CUDA: embedded for loop kernel

Question

I have some code that I want to make into a cuda kernel. Behold:

    for (r = Y; r < Y + H; r+=2)
    {
        ch1RowSum = ch2RowSum = ch3RowSum = 0;
        for (c = X; c < X + W; c+=2)
        {
            chan1Value = //some calc'd value
                            chan3Value = //some calc'd value
            chan2Value = //some calc'd value
            ch2RowSum  += chan2Value;
            ch3RowSum  += chan3Value;
            ch1RowSum  += chan1Value;
        }
        ch1Mean += ch1RowSum / W;
        ch2Mean += ch2RowSum / W;
        ch3Mean += ch3RowSum / W;
    }

Should this be split up into two kernels, one to calculate the RowSums and one to calculate the Means, and how should I handle the fact that my loop indices dont start at zero and end at N?

Answer 1

Let's suppose you have a kernel that computes the three values. Each thread in your configuration will compute the three values for each (r,c) pair.

__global__ value_kernel(Y, H, X, W)
{
    r = blockIdx.x + Y;
    c = threadIdx.x + W;

    chan1value = ...
    chan2value = ...
    chan3value = ...
}

I don't believe you can calculate the sum (completely in parallel, at least) in the above kernel. You won't be able to use += like you have above. You could put it all in one kernel if you have only one thread in each block (row) do the sum and mean, like this...
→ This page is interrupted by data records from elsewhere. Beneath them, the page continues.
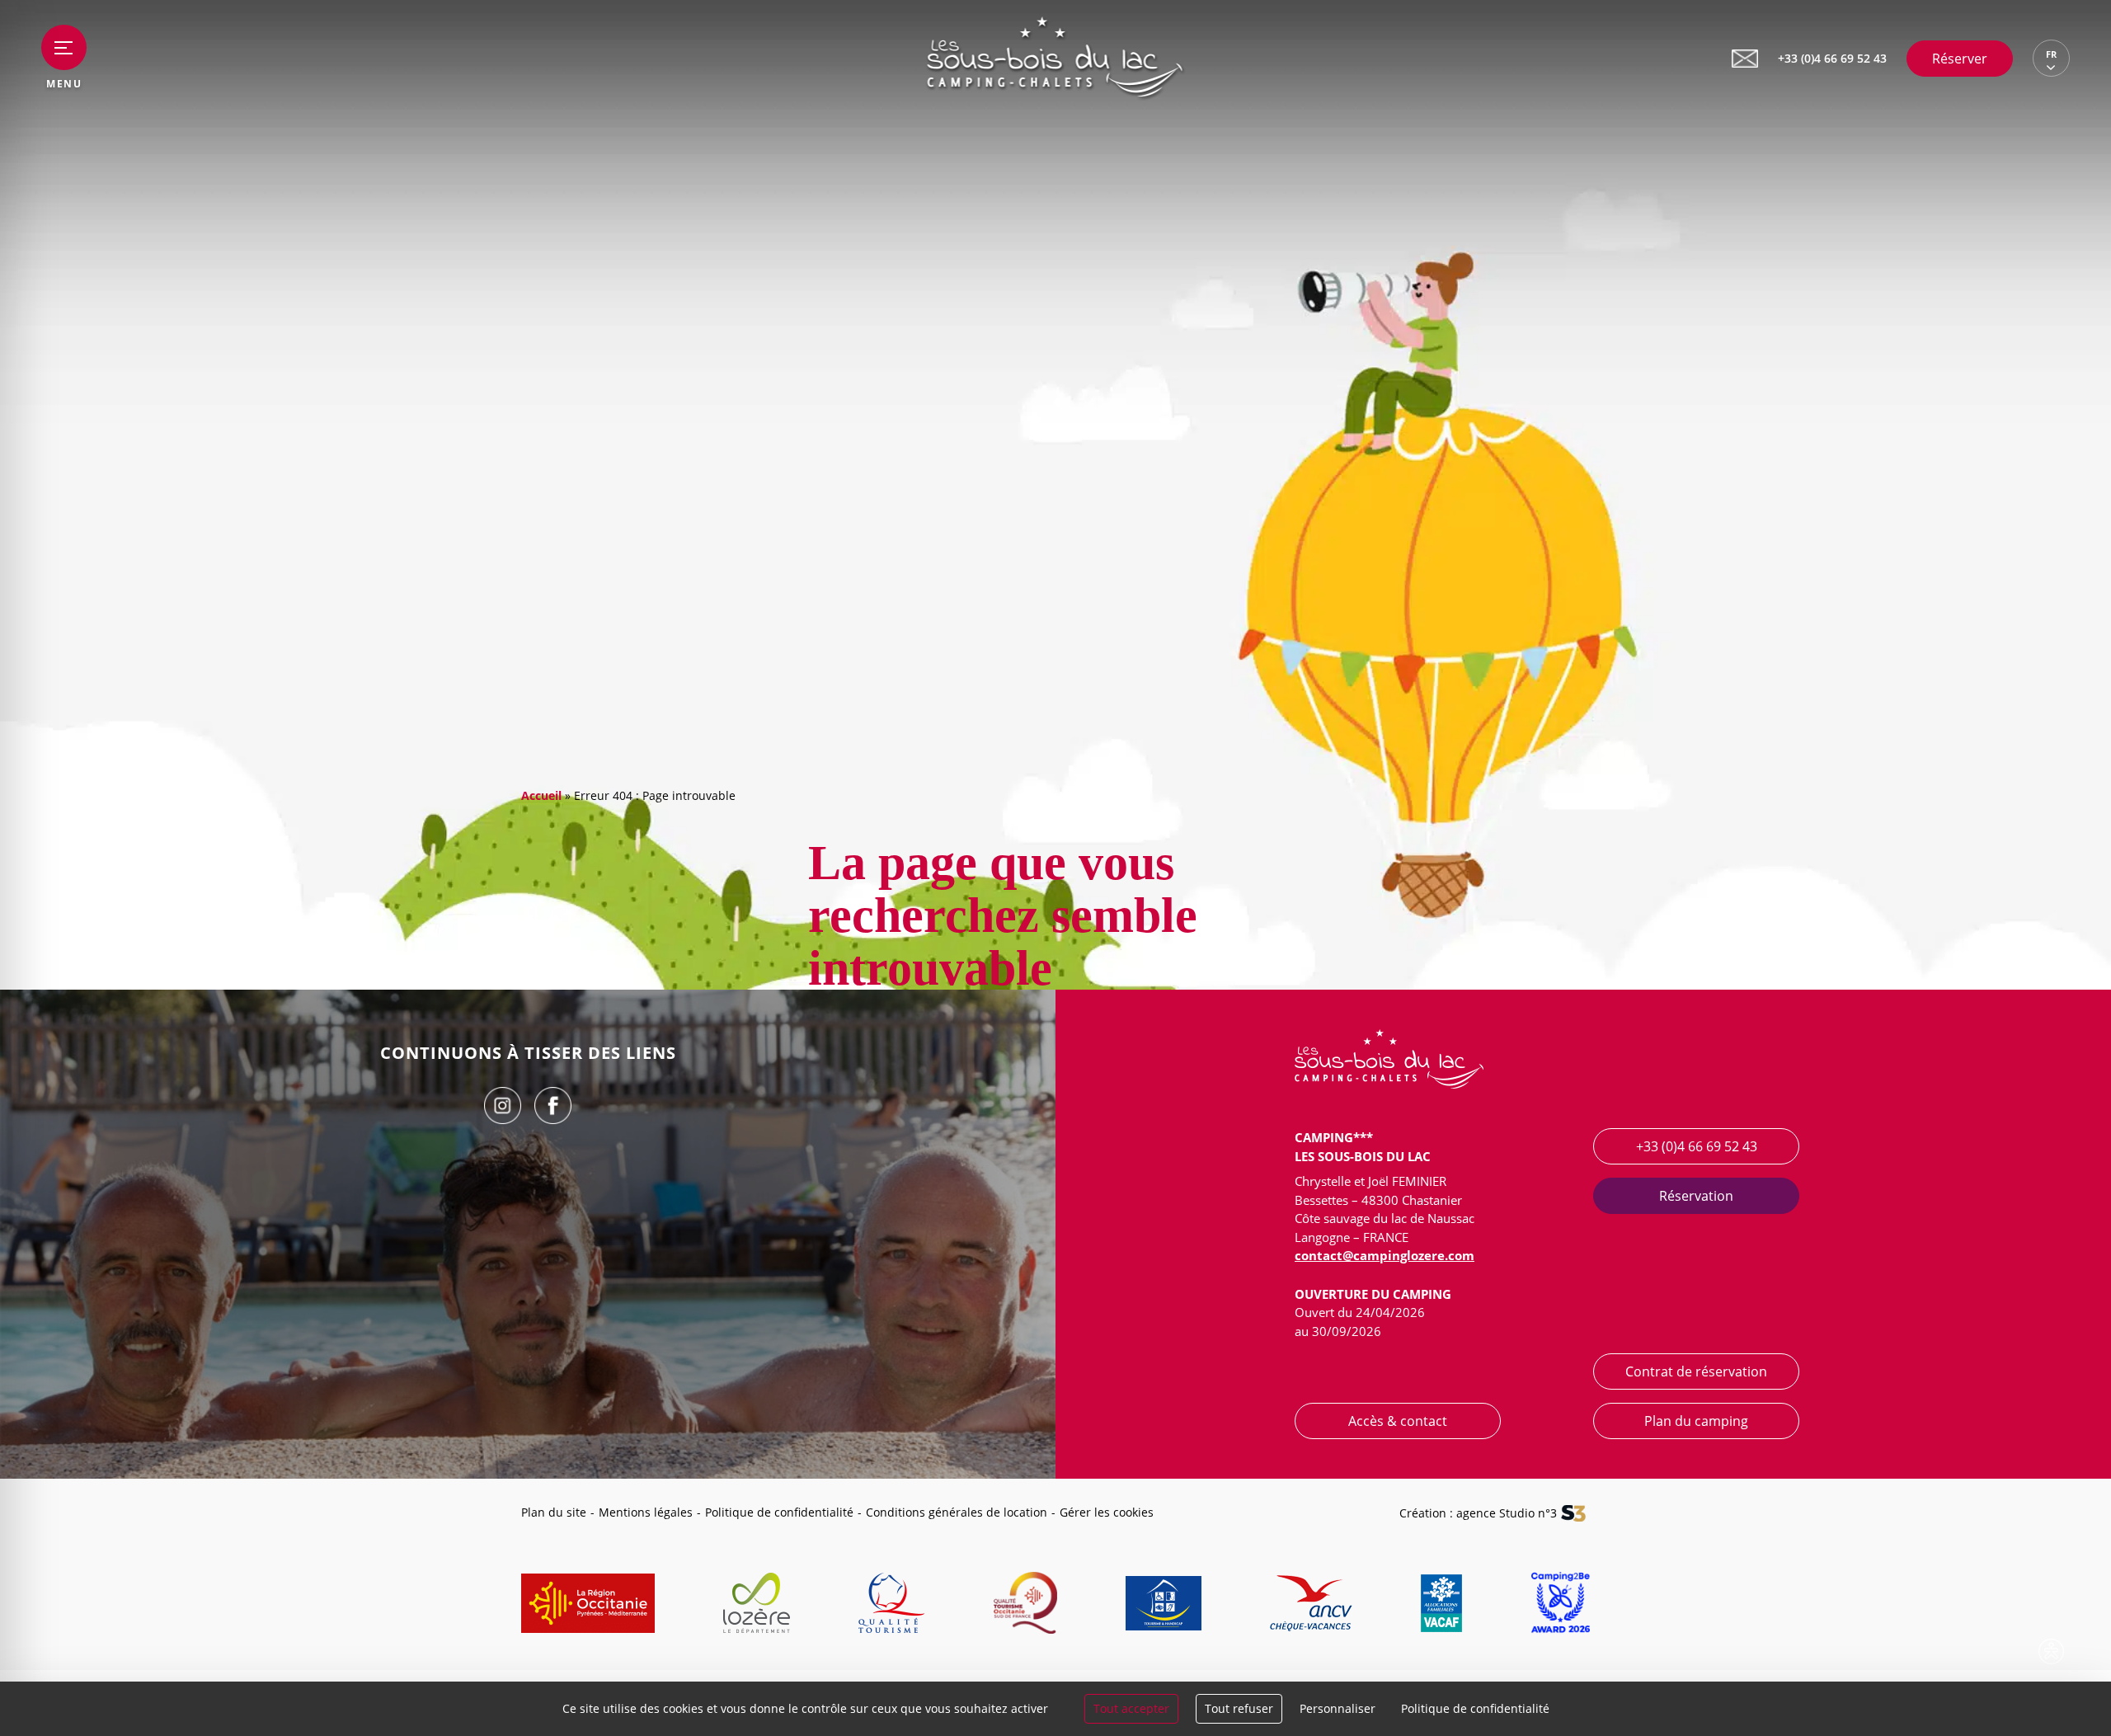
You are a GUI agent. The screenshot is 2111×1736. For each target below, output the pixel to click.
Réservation (1696, 1196)
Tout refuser (1239, 1708)
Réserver (1959, 58)
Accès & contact (1397, 1421)
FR (2051, 54)
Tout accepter (1131, 1708)
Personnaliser (1337, 1708)
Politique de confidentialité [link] (1475, 1708)
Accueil (541, 795)
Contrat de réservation (1696, 1371)
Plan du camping (1696, 1421)
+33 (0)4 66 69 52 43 (1696, 1146)
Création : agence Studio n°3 (1478, 1513)
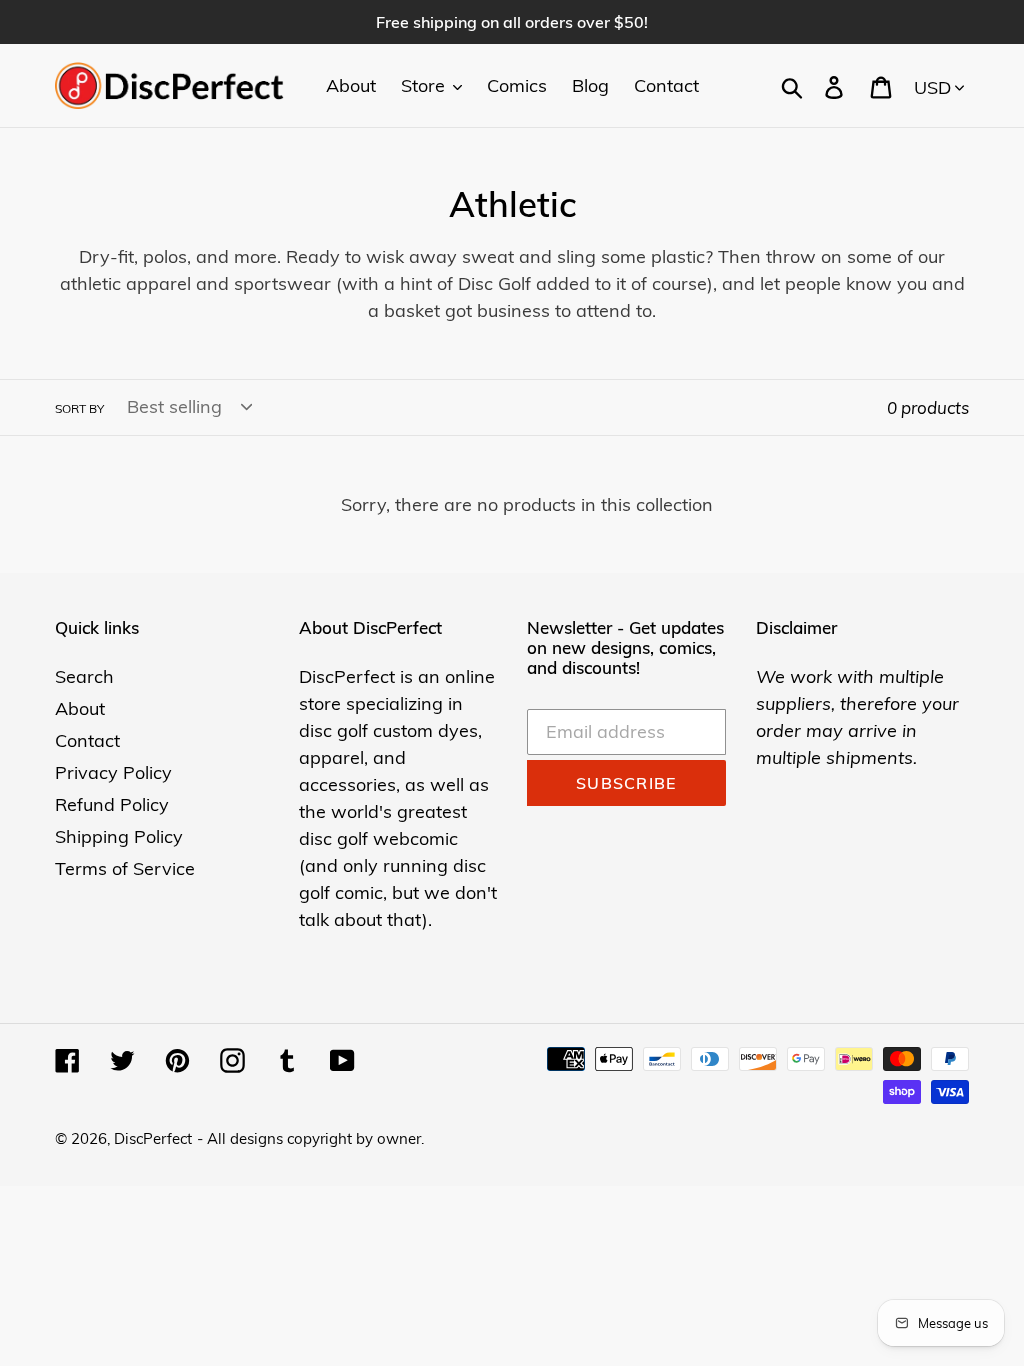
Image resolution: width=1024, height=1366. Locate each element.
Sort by (79, 408)
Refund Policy (112, 804)
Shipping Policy (119, 836)
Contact (87, 740)
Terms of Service (125, 868)
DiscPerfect (153, 1138)
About (80, 708)
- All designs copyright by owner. (310, 1138)
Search (84, 676)
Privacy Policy (113, 772)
__global__ both_kernel(Y, H, X, W)
{
    r = blockIdx.x + Y;
    c = threadIdx.x + W;

    chan1value = ...
    chan2value = ...
    chan3value = ...

    if(threadIdx.x == 0)
    {
        ch1RowSum = 0;
        ch2RowSum = 0;
        ch3RowSum = 0;

        for(i=0; i<blockDim.x; i++)
        {
            ch1RowSum += chan1value;
            ch2RowSum += chan2value;
            ch3RowSum += chan3value;
        }

        ch1Mean = ch1RowSum / blockDim.x;
        ch2Mean = ch2RowSum / blockDim.x;
        ch3Mean = ch3RowSum / blockDim.x;
    }
}

but it's probably better to use the first value kernel and then a second kernel for both sums and means... It's possible to further parallelize the kernel below, and if it's separate you can focus on that when you're ready.

__global__ sum_kernel(Y,W)
{
    r = blockIdx.x + Y;

    ch1RowSum = 0;
    ch2RowSum = 0;
    ch3RowSum = 0;

    for(i=0; i<W; i++)
    {
        ch1RowSum += chan1value;
        ch2RowSum += chan2value;
        ch3RowSum += chan3value;
    }

    ch1Mean = ch1RowSum / W;
    ch2Mean = ch2RowSum / W;
    ch3Mean = ch3RowSum / W;
}